Muchos, en albergues diseñados o calles solitarias. Bajo el techo prestado y que no es hogar por la presencia de un agresor familiar. En conventillos guardando la distancia máxima posible de un metro entre cada uno. Arrendando una habitación con una cama firme y esperando a fin de mes para encontrar una salida.
El abuelo, por ejemplo, tuvo que ir a la guerra entre Ecuador y Perú que se produjo en el año 1941, de lo que me contaba y recuerdo por viejas fotografías de su cajón, estaba en la línea que se ubica la artillería de batalla. Dormía -si es que dormía- en rígidas tiendas de campaña, lodo, junto a rocas, pasando lluvia, sol, frío, tempestades, ruidos e incertidumbre de cuándo todo terminará. De si regresará o no con vida, a dónde, a un cuartel en donde aguardaría para ir en defensa del país ante la siguiente invasión.

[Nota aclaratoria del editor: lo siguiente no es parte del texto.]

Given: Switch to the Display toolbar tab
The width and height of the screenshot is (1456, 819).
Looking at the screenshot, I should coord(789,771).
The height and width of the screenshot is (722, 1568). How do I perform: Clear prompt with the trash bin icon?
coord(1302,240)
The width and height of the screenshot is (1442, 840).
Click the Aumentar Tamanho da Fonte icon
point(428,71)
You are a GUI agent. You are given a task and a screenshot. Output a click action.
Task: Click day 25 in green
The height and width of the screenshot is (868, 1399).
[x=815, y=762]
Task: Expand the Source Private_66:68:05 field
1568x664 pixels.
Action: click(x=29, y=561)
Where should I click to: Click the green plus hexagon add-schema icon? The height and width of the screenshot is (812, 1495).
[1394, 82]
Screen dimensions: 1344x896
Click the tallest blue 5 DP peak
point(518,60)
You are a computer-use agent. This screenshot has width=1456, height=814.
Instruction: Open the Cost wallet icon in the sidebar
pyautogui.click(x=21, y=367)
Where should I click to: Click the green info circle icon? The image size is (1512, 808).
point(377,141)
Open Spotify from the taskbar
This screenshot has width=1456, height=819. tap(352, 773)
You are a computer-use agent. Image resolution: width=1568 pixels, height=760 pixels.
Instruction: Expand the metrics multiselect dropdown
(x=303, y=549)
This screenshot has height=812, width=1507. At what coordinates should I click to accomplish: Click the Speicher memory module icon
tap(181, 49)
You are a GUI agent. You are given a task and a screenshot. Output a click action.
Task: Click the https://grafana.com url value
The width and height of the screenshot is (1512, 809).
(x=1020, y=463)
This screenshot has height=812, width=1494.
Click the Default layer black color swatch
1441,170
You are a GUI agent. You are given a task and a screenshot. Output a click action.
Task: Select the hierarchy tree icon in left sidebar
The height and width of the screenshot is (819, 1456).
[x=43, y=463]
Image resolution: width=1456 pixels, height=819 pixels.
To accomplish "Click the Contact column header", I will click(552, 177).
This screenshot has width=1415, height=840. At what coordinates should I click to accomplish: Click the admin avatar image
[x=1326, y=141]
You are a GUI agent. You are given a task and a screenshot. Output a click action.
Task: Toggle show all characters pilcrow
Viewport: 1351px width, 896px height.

Y a nosotros nos piden -tan solo- quedarnos en casa. Así. Salvarnos y salvar a los demás. A la humanidad. Con disciplina y asumiendo el deber que hoy nos ha tocado. Aislarnos para aislar al mal. Confinarnos para volvernos a abrazar. Para encontrarnos una vez más. Es decir, para reclutar lo que da vida: la esperanza.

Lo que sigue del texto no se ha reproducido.